[Extracted data entries]
-------------------------

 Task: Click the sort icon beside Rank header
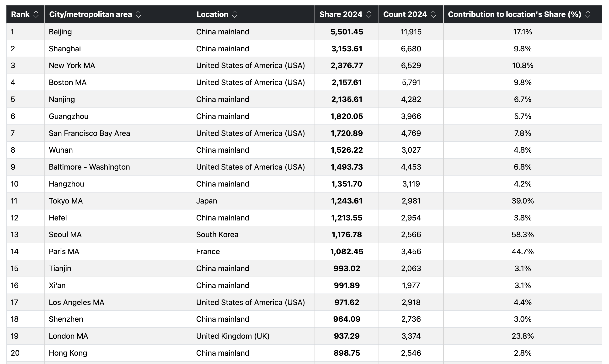point(36,14)
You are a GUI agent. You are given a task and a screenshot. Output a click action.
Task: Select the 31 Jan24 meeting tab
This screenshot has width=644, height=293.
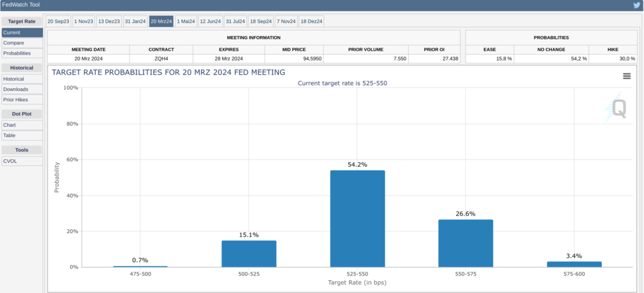tap(135, 21)
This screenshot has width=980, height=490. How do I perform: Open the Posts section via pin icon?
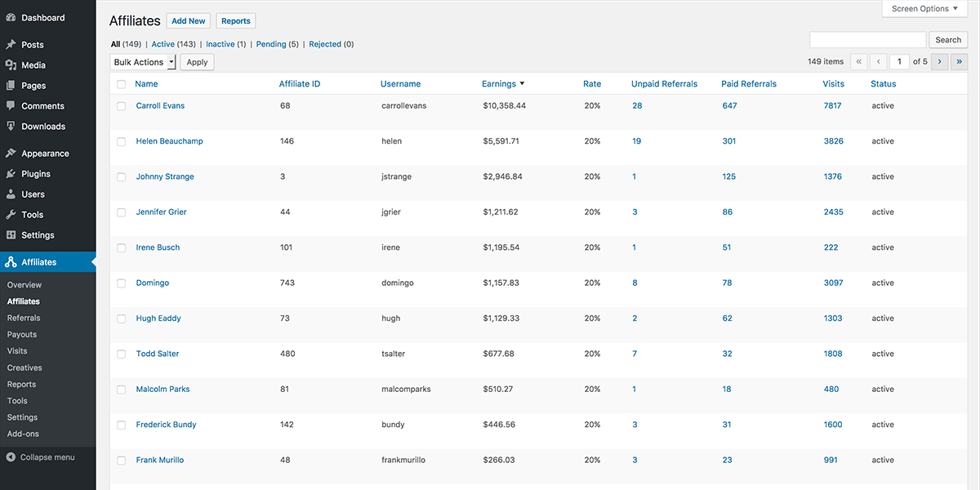(11, 44)
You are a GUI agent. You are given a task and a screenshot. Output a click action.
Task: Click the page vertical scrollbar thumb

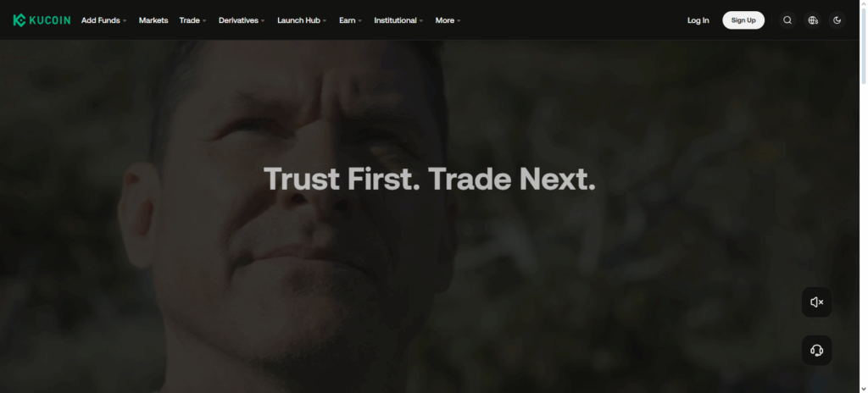(x=864, y=44)
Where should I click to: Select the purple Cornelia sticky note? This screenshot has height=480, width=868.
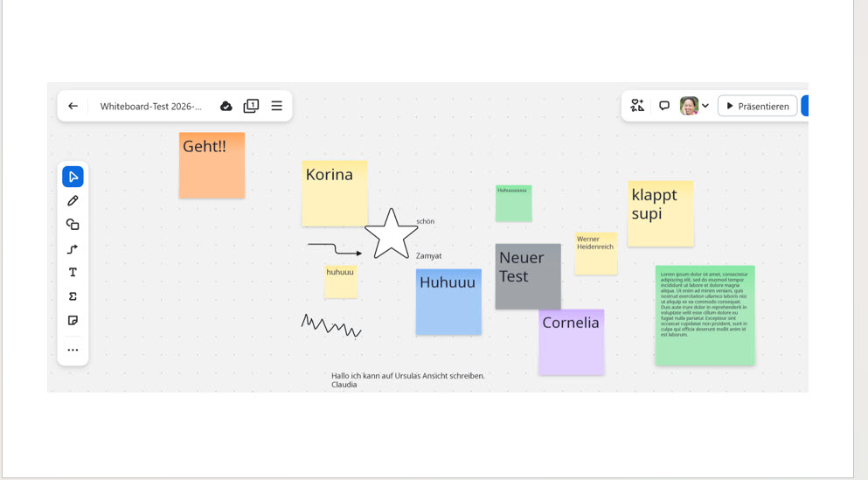click(x=571, y=343)
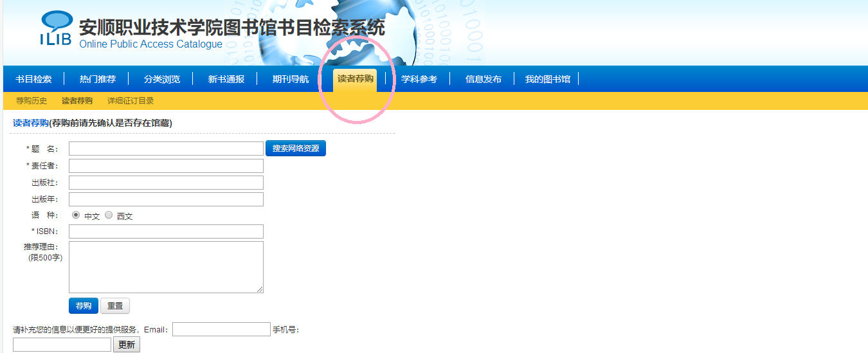
Task: Select the 中文 language radio button
Action: pyautogui.click(x=76, y=215)
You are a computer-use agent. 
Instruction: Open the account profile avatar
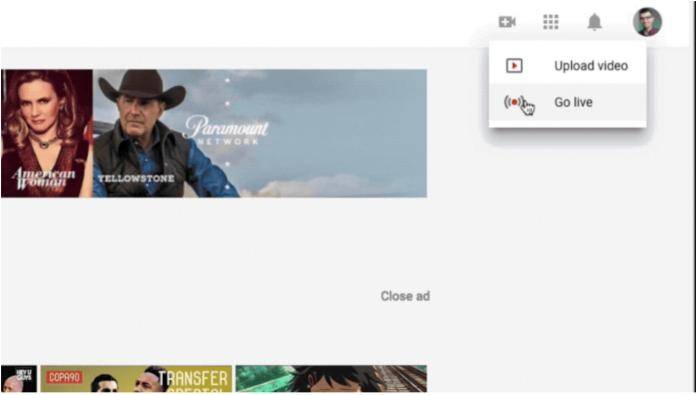647,22
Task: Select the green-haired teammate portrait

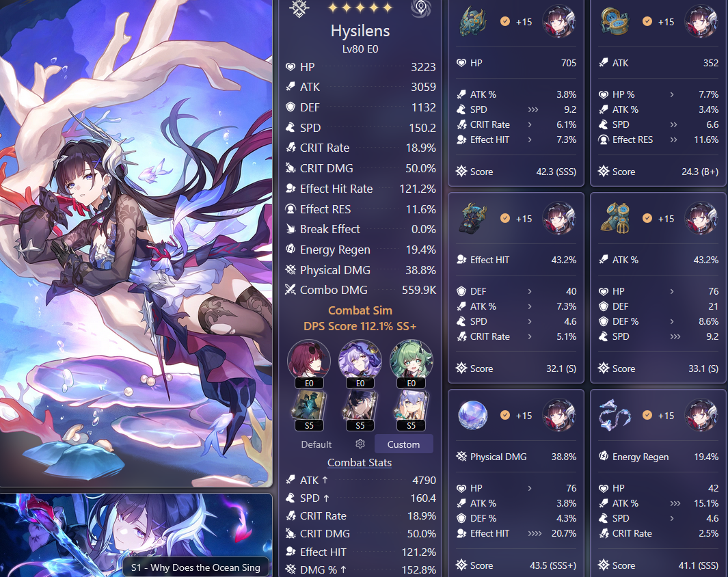Action: [411, 361]
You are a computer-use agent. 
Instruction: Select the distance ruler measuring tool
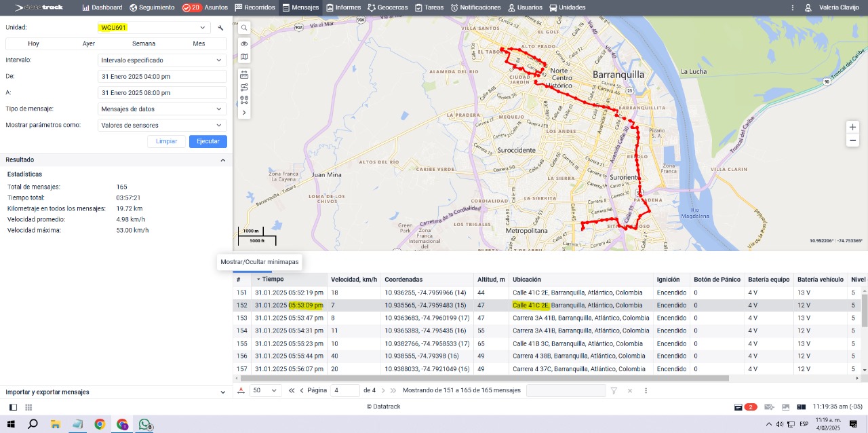tap(244, 74)
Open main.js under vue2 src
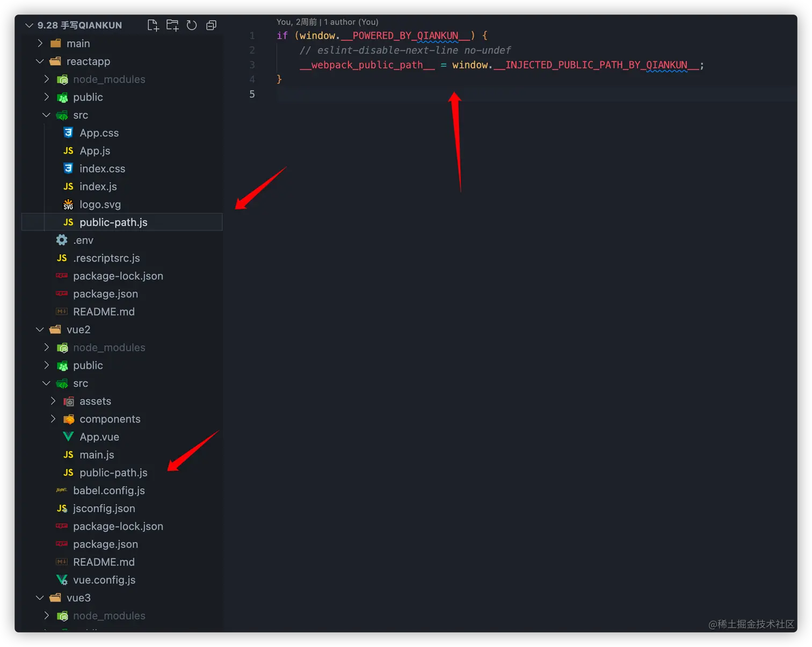The width and height of the screenshot is (812, 647). point(97,455)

-------------------------

_ASSIGNMENT_
Transcribe the records above exactly, leaving every picture out of the copy.

_TASK RESPONSE_
 Task: Click the sort icon beside Rank header
point(36,14)
You are a GUI agent. You are given a task and a screenshot. Output a click action.
Task: Select the 31 Jan24 meeting tab
This screenshot has width=644, height=293.
tap(135, 21)
This screenshot has width=980, height=490. How do I perform: Open the Posts section via pin icon?
(11, 44)
You are a GUI agent. You are given a task and a screenshot. Output a click action.
Task: Click the page vertical scrollbar thumb

(x=864, y=44)
Where should I click to: Select the purple Cornelia sticky note? This screenshot has height=480, width=868.
click(x=571, y=343)
Task: Select the 中文 language radio button
Action: pyautogui.click(x=76, y=215)
You are a computer-use agent. 
Instruction: Open the account profile avatar
647,22
Task: Select the green-haired teammate portrait

Action: [411, 361]
You are a computer-use agent. 
Instruction: Select the distance ruler measuring tool
tap(244, 74)
Open main.js under vue2 src
The width and height of the screenshot is (812, 647). point(97,455)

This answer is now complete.